Le diocèse de Lyon a publié le rapport sur la FMRI (Fraternité Marie Reine Immaculée) fondée par l’ex-religieuse Clémence Ledoux et gérée de 1982 à 2009 par l’ex prêtre de la communauté Saint-Jean Marie-Pierre Faye, un des premiers formés par le père Marie-Dominique Philippe, qui a conduit à la FMRI ses positions théologiques déviantes, notamment sur l’amour d’amitié. Après la publication de plusieurs plaintes et signalements pour abus, une enquête canonique avait été lancée en 2023.
Le rapport conclut notamment que Clémence Ledoux est une fausse mystique et envisage la dissolution d’une communauté qui a perdu deux tiers de ses membres et la quasi-totalité de ses implantations – aux grandes heures elle était présente à Bois le Roi (diocèse de Meaux), Néronde (diocèse de Lyon),Paray le Monial (diocèse d’Autun), Sainte Anne d’Auray (diocèse de Vannes), Sainte Suzanne (diocèse de Saint Denis de la Réunion), Barna (diocèse de Galway en Irlande) et Paraná (diocèse de Paraná en Argentine).
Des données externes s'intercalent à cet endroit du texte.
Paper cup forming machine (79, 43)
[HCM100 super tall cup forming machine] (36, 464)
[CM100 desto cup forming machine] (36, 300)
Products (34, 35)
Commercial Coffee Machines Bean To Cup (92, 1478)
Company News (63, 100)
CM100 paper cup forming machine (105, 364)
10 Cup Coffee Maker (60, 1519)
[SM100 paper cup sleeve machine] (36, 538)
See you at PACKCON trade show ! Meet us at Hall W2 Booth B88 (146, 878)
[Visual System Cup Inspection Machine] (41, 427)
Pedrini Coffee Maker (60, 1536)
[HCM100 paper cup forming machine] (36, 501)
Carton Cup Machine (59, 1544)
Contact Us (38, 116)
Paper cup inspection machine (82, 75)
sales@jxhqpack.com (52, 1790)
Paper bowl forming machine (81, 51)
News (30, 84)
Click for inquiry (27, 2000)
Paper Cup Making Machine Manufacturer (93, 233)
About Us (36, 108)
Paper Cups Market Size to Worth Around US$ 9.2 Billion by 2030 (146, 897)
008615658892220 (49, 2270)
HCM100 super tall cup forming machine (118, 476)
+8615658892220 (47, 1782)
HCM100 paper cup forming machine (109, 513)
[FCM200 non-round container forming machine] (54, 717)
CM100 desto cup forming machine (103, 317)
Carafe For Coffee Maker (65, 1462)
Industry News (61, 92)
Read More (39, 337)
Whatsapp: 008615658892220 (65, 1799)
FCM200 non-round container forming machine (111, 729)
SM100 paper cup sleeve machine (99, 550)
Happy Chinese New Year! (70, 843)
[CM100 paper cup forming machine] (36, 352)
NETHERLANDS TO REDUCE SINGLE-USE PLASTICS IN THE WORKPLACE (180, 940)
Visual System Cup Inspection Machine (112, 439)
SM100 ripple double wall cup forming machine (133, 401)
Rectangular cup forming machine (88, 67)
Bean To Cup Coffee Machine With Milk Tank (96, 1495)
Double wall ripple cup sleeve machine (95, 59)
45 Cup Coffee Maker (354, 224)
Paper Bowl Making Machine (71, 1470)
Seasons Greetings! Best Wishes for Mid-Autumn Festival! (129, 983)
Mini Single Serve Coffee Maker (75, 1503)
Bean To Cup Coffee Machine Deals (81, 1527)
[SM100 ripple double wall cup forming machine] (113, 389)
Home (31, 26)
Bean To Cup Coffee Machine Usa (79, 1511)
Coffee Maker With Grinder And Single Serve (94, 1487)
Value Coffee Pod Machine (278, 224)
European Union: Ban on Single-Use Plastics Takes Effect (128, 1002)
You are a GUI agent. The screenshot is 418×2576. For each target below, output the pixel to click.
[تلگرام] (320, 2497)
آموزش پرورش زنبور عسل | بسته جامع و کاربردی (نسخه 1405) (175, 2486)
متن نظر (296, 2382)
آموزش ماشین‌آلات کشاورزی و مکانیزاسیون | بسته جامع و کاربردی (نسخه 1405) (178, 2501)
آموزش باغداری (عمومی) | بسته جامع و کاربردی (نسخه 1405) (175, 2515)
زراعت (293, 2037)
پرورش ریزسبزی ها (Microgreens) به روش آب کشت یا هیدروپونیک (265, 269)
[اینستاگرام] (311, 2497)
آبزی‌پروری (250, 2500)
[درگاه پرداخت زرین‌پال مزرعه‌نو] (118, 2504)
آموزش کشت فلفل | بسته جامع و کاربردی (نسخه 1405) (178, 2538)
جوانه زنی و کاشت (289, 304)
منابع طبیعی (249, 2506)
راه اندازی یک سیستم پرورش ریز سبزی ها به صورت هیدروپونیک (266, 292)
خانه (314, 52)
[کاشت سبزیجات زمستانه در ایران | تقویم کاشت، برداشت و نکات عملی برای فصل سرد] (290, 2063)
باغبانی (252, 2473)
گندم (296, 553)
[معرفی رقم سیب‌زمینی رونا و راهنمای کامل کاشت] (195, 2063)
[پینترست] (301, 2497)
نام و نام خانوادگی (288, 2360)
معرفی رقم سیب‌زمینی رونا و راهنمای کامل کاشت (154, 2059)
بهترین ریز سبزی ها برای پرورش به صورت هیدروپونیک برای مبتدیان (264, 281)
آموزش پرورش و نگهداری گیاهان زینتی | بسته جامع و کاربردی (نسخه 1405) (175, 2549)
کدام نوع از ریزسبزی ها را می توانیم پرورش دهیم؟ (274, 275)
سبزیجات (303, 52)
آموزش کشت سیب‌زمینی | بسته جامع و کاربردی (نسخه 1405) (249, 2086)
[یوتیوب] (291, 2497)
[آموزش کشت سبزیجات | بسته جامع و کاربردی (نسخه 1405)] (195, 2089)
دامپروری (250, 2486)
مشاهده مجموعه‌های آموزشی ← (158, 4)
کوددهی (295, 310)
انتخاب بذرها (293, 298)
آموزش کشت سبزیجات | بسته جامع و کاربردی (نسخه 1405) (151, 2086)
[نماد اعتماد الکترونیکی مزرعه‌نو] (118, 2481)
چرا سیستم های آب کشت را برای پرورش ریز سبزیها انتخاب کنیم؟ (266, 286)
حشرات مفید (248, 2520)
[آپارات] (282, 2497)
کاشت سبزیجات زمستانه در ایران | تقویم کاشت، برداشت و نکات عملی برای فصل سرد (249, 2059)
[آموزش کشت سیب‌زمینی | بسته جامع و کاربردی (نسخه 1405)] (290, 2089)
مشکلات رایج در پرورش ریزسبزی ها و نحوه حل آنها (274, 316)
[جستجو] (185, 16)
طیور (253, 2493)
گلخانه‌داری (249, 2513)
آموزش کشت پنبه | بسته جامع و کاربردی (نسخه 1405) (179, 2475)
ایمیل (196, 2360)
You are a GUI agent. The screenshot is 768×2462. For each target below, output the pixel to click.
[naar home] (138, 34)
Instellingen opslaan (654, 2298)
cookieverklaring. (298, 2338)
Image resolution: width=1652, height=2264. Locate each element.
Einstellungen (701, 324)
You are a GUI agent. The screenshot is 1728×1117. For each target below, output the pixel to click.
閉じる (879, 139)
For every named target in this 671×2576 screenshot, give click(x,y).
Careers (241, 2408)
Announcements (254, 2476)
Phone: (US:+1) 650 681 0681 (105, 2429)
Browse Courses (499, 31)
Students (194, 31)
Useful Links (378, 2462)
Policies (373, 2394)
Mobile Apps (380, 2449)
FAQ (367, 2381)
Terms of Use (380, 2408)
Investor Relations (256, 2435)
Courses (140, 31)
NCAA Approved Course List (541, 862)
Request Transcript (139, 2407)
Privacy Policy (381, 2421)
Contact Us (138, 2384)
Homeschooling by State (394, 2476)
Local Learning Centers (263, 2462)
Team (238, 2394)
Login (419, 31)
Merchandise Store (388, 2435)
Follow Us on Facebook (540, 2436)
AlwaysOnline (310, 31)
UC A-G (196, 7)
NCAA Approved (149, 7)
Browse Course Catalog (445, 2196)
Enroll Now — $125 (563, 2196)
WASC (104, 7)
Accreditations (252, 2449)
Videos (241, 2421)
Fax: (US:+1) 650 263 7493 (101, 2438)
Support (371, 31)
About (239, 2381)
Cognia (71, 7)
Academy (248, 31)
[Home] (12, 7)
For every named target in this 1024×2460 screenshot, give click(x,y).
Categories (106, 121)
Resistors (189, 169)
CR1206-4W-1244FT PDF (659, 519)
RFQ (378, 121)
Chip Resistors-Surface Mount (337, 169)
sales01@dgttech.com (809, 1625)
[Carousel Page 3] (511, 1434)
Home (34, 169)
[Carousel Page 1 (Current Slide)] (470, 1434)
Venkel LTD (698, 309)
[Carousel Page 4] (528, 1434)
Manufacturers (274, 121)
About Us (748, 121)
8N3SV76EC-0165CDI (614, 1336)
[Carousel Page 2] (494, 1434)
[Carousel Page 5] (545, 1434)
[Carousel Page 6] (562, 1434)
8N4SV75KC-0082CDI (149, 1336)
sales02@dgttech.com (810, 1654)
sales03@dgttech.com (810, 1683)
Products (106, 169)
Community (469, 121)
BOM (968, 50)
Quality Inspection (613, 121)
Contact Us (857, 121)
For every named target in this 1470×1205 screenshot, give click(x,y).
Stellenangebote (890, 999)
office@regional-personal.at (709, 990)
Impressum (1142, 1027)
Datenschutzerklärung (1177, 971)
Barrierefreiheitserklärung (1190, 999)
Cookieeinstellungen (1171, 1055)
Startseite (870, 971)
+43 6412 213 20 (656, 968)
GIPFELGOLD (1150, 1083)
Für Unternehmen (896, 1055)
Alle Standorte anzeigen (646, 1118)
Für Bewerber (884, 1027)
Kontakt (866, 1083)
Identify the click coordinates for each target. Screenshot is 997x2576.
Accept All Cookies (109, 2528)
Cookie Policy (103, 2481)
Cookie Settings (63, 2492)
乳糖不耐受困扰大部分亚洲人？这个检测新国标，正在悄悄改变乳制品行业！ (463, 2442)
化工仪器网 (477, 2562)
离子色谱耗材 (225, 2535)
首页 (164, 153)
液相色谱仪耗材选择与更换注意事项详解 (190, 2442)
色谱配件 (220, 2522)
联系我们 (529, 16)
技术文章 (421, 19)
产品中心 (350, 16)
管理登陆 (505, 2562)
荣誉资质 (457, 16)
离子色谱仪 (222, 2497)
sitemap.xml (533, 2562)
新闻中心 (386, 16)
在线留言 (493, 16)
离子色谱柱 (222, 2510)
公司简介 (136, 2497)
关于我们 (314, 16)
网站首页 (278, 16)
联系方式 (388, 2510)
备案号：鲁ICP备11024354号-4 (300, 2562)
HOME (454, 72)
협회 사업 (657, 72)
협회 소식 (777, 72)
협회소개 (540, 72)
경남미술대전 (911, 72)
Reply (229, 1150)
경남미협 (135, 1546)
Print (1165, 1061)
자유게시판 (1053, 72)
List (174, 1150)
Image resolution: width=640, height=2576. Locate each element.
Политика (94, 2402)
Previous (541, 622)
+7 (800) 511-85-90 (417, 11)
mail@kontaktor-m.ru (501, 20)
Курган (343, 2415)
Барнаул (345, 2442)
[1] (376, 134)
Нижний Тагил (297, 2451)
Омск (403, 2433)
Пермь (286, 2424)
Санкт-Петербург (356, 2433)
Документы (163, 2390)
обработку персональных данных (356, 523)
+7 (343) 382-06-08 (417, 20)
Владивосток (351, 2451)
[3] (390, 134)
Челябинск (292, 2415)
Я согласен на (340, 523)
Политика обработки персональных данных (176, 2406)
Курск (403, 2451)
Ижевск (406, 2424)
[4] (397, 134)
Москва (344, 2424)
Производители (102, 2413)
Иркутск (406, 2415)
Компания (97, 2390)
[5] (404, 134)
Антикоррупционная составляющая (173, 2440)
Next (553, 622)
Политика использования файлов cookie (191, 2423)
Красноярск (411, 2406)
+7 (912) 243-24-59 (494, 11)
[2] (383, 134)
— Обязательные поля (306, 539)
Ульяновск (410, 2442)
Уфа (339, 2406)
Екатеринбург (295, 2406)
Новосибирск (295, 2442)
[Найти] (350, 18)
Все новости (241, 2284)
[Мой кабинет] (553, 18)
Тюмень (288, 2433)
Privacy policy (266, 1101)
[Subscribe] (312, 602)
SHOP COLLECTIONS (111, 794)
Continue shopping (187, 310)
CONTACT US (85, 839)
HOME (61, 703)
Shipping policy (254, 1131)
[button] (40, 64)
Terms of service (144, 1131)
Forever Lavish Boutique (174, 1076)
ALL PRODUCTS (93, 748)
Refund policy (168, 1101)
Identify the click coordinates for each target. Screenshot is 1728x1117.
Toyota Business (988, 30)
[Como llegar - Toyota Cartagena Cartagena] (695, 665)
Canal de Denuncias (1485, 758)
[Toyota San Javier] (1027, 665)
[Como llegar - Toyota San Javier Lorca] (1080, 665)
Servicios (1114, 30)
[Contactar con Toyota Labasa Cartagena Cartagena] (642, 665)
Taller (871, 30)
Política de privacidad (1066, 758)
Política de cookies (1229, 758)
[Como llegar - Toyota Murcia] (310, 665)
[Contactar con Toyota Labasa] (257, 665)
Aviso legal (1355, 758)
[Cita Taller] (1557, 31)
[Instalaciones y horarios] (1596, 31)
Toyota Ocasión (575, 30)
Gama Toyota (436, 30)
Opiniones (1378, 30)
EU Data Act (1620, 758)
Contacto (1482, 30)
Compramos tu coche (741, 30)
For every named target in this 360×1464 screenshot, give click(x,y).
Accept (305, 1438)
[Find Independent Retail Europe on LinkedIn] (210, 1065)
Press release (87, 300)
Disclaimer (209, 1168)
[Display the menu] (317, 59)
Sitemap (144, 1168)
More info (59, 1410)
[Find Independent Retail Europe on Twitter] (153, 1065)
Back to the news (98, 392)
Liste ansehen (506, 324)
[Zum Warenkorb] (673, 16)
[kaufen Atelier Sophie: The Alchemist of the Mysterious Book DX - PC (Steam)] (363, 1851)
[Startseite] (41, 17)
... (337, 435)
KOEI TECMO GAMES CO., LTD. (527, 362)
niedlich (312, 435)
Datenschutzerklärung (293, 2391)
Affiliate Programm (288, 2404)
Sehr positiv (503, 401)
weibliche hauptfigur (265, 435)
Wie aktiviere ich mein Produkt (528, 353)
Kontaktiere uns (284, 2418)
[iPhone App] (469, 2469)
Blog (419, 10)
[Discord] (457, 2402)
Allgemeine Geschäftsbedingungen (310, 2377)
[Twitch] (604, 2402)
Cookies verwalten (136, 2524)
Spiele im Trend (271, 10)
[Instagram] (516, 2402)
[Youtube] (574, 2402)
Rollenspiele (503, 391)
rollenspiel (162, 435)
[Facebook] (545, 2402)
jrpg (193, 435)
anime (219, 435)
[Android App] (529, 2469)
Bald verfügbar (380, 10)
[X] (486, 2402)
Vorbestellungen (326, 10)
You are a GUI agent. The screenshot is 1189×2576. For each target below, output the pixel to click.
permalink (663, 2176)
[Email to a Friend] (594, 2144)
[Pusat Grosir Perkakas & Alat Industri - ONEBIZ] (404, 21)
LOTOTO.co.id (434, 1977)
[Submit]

Par ailleurs, il s’attarde sur les positions et comportements favorisés par Pierre-Marie Faye entre 1982 et 2009 avant qu’il soit suspens : “élu modérateur général en 1989, cet ancien proche du fondateur de la communauté Saint-Jean, Marie-Dominique Philippe (1912-2006) – a notamment introduit la doctrine, jugée problématique par le rapport, de la « communion de cœur » au sein de cette communauté mixte. Cette dernière encourageait des relations affectives et sexuelles entre frères et sœurs pourtant engagés dans le célibat consacré, au nom d’une prétendue expérience mystique comparable à l’amour entre Jésus et Marie. « On nous disait que c’était un don spécial de Dieu, que les autres ne pouvaient pas comprendre », témoigne dans l’enquête une ancienne sœur“.
Comme le déplore une victime dans la Croix, la question des abus au sein de la congrégation est “minimisée dans le rapport, et ne permet pas de reconnaître la gravité des traumatismes subis par des victimes », ne décolère pas une autre ancienne membre. Selon nos informations, plusieurs dossiers ont été déposés à la Commission reconnaissance et réparation (CRR) – une information confirmée par l’instance indépendante. Contacté, le diocèse de Lyon fait à ce sujet valoir que « très peu » des témoignages reçus par l’enquêteur dénonçaient des « violences sexuelles », la grande majorité portant sur « l’influence d’une fausse mystique » – Clémence Ledoux – et des « problèmes de gouvernance ». Paul-Dominique Marcovits a toutefois bien constaté « un climat affectif inapproprié associé à des déviances théologiques », rapporte le diocèse“.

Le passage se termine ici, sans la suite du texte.